Document attribute to tokenize. Default: "text".

label_fieldstr or None, optional

Attribute to use as classification label (for "sft"). Default: None.

include_embeddingsbool, optional

Add "embedding" column. Default: False.

strideint, optional

Overlap between windows when splitting long texts. Default: 0 (no stride).

Returns:

datasets.Dataset: Tokenized training dataset. Falls back to a plain dict of lists when datasets is not installed.

Raises:

ImportError: If transformers is not installed.

Parameters:

documents (CorpusDocument | list[CorpusDocument] | None)
tokenizer_name (str)
max_length (int)
task (str)
text_field (str)
label_field (str | None)
include_embeddings (bool)
stride (int)

Return type:

Any

to_openai_finetuning_jsonl(documents, output_path, *, system_prompt=None, response_fn=None, user_field='text', include_embeddings=False, skip_empty=True)[source]#

Export documents as OpenAI chat fine-tuning JSONL.

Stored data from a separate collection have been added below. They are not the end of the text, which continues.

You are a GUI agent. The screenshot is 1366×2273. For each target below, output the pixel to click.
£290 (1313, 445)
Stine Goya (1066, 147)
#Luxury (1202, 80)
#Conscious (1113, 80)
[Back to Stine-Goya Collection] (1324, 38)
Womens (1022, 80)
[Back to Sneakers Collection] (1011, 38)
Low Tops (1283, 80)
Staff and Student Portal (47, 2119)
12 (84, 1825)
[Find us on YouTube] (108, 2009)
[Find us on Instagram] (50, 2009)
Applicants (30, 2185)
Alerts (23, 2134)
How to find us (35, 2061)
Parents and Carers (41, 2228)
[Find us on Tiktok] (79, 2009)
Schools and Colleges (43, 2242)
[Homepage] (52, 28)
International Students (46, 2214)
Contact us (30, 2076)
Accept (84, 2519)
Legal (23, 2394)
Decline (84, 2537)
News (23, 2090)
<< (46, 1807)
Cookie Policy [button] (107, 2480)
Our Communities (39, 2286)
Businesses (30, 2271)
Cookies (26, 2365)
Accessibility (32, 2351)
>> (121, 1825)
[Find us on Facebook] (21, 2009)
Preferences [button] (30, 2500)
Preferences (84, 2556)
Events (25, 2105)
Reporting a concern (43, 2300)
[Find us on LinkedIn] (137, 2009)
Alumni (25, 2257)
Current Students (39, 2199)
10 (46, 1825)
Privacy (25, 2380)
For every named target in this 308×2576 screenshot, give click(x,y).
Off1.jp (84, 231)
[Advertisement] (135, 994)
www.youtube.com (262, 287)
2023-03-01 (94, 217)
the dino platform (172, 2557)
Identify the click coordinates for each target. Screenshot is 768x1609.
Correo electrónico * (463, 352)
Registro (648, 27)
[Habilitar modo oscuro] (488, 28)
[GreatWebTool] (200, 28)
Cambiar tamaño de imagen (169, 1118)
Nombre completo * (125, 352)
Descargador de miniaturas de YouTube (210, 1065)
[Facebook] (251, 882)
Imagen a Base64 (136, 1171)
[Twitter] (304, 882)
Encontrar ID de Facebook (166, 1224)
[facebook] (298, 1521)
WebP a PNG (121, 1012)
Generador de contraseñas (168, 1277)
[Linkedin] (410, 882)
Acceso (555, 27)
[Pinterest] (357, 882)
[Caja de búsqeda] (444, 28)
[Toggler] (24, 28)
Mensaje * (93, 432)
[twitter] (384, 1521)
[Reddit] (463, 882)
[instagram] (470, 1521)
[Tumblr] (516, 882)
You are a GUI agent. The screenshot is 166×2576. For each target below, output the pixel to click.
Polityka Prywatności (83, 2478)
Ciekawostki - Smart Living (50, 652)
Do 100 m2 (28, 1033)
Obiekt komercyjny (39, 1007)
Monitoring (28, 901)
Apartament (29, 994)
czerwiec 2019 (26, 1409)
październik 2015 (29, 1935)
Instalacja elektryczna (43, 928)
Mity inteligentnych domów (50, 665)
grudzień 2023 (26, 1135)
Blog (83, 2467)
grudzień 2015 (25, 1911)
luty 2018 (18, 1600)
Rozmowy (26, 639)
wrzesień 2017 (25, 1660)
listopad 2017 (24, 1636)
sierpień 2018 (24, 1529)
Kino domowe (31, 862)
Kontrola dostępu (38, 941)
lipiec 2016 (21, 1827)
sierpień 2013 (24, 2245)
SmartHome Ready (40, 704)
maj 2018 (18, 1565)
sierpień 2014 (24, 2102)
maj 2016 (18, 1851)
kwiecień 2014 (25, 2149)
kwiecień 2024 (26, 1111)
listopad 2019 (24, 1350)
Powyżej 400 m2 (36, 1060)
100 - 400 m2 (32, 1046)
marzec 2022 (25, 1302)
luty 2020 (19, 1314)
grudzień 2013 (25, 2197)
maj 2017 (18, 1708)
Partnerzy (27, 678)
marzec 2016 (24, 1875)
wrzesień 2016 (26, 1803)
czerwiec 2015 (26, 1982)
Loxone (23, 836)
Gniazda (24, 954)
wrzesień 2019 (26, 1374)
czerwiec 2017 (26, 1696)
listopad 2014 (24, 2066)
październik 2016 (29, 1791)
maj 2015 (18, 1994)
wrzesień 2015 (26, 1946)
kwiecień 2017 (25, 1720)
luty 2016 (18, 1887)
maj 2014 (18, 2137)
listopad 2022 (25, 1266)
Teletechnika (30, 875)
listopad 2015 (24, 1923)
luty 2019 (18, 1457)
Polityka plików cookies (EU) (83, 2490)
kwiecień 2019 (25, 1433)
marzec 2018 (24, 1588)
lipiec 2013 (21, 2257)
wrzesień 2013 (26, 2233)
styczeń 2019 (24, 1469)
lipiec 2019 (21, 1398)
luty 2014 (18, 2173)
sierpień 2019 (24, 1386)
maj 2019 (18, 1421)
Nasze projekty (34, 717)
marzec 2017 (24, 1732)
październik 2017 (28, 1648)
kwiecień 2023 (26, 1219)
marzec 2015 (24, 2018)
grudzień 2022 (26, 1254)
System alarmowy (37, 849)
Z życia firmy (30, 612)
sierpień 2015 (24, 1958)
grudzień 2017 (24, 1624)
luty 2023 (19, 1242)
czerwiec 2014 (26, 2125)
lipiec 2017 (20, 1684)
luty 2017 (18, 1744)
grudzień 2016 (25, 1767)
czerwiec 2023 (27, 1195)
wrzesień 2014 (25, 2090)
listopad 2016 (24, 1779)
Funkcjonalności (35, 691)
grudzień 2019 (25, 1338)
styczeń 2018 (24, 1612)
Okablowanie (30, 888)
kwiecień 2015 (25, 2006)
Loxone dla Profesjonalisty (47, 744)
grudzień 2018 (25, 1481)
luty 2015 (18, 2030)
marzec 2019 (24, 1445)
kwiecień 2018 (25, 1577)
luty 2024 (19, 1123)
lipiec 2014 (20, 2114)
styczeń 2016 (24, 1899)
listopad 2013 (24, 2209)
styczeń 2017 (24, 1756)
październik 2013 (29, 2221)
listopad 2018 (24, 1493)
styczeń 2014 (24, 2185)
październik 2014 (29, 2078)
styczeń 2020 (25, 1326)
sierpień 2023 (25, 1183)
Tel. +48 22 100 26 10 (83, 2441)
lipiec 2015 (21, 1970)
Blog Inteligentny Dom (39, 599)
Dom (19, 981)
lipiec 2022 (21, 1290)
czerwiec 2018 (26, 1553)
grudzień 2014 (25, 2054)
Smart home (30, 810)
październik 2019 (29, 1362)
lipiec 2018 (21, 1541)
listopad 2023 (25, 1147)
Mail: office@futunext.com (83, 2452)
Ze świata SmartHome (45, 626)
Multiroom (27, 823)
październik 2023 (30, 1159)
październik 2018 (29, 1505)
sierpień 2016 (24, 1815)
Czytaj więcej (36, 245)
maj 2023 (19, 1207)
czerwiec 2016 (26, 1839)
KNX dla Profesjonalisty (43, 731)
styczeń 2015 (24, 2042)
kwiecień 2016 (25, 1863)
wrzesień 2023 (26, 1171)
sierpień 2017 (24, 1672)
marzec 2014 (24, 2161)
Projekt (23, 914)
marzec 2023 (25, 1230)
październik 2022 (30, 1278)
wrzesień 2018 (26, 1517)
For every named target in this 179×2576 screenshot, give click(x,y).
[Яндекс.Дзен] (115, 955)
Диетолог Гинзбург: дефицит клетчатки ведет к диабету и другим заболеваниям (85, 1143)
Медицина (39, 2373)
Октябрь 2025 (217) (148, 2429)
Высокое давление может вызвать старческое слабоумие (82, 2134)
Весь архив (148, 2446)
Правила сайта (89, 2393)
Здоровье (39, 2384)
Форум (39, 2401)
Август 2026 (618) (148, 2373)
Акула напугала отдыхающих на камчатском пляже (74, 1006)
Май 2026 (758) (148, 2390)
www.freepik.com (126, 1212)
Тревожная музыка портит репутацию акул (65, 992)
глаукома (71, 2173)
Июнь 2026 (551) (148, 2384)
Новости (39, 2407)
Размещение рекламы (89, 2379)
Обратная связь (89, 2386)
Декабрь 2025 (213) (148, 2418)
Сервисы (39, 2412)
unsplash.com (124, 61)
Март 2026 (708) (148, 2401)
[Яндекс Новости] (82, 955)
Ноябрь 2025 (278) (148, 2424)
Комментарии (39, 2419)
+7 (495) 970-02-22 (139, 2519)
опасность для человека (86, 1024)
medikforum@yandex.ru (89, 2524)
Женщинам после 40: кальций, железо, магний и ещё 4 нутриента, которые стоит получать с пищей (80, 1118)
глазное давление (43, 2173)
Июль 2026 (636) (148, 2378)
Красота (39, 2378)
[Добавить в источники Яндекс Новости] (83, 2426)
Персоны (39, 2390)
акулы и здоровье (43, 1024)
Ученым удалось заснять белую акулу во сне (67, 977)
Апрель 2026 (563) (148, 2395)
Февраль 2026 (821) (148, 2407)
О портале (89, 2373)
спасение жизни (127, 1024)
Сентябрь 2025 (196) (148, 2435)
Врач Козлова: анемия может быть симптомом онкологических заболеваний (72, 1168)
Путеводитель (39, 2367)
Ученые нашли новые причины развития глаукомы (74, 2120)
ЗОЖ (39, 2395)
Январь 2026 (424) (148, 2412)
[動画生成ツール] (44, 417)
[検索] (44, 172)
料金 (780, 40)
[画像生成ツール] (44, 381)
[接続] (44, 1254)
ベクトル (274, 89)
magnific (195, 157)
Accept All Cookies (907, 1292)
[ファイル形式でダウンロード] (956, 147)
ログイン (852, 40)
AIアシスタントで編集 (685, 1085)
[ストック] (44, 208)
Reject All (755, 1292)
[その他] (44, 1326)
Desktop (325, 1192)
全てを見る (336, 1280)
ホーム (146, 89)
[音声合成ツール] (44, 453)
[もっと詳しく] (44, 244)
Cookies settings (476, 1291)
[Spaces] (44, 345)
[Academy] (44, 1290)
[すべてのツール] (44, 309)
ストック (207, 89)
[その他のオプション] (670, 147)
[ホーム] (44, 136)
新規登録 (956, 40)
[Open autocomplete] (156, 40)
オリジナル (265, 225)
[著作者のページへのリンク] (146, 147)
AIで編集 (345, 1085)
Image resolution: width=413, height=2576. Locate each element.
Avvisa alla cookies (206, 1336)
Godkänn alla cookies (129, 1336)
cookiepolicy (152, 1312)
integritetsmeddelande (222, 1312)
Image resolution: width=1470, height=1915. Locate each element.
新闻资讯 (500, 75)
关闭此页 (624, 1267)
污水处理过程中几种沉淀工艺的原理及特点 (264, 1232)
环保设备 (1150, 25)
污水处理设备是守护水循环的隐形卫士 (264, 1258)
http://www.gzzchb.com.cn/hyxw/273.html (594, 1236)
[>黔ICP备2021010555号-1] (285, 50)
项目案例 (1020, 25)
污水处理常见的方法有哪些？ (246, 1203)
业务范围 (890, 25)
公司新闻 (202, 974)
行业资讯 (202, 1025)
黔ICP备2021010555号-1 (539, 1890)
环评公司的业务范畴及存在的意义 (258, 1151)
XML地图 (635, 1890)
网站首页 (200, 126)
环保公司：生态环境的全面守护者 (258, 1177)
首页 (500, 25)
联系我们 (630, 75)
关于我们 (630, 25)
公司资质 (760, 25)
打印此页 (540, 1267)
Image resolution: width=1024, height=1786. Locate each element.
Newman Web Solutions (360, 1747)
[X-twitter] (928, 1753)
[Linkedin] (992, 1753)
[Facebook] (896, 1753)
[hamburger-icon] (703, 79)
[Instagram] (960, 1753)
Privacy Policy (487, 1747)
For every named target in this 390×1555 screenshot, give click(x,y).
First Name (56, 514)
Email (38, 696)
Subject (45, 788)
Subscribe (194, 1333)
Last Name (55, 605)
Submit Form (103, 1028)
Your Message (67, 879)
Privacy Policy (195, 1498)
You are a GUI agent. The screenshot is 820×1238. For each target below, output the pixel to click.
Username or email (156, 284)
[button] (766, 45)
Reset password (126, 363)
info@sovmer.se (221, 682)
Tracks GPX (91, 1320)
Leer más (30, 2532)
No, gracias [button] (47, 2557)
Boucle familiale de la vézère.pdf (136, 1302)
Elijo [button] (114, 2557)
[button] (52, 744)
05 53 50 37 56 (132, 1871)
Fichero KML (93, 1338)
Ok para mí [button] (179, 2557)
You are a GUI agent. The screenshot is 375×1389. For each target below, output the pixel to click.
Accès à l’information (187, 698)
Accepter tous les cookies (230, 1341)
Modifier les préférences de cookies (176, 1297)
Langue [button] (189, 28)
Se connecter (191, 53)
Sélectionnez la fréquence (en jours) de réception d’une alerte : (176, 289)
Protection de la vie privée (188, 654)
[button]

Each line is a valid fine-tuning example:

{
  "messages": [
    {"role": "system", "content": "<system_prompt>"},
    {"role": "user",   "content": "<doc.text>"},
    {"role": "assistant", "content": "<response_fn(doc)>"}
  ],
  "embedding": [...]    // optional, only when include_embeddings=True
}

Parameters:

documentsCorpusDocument | list[CorpusDocument] | None: Documents to export. None and empty list write an empty file. Single doc is wrapped automatically. None list entries filtered.
output_pathpathlib.Path or str: Destination .jsonl file.
system_promptstr or None, optional: System message. Defaults to self.default_system_prompt.
response_fncallable or None, optional: fn(doc) → str producing the assistant response for each document. When None, uses doc.metadata.get("answer", "") — suitable when answers are stored in metadata.
user_fieldstr, optional: Document attribute to use as the user message. Default: "text".
include_embeddingsbool, optional: Append "embedding" key to each record. Requires that embeddings are present (call _ensure_embedded first or set an engine). Default: False.
skip_emptybool, optional: Skip documents with empty user content. Default: True.

Returns:

pathlib.Path: Path to the written .jsonl file.

Parameters:

documents (CorpusDocument | list[CorpusDocument] | None)
output_path (Path | str)
system_prompt (str | None)
response_fn (Callable[[Any], str] | None)
user_field (str)
include_embeddings (bool)
skip_empty (bool)

Return type:

Path

Notes

OpenAI fine-tuning requires at minimum a "user" message and an "assistant" message. Provide response_fn to generate meaningful assistant turns; otherwise the export produces single-turn user-only examples (system + user, no assistant reply) which are valid for supervised fine-tuning when you add assistant responses separately.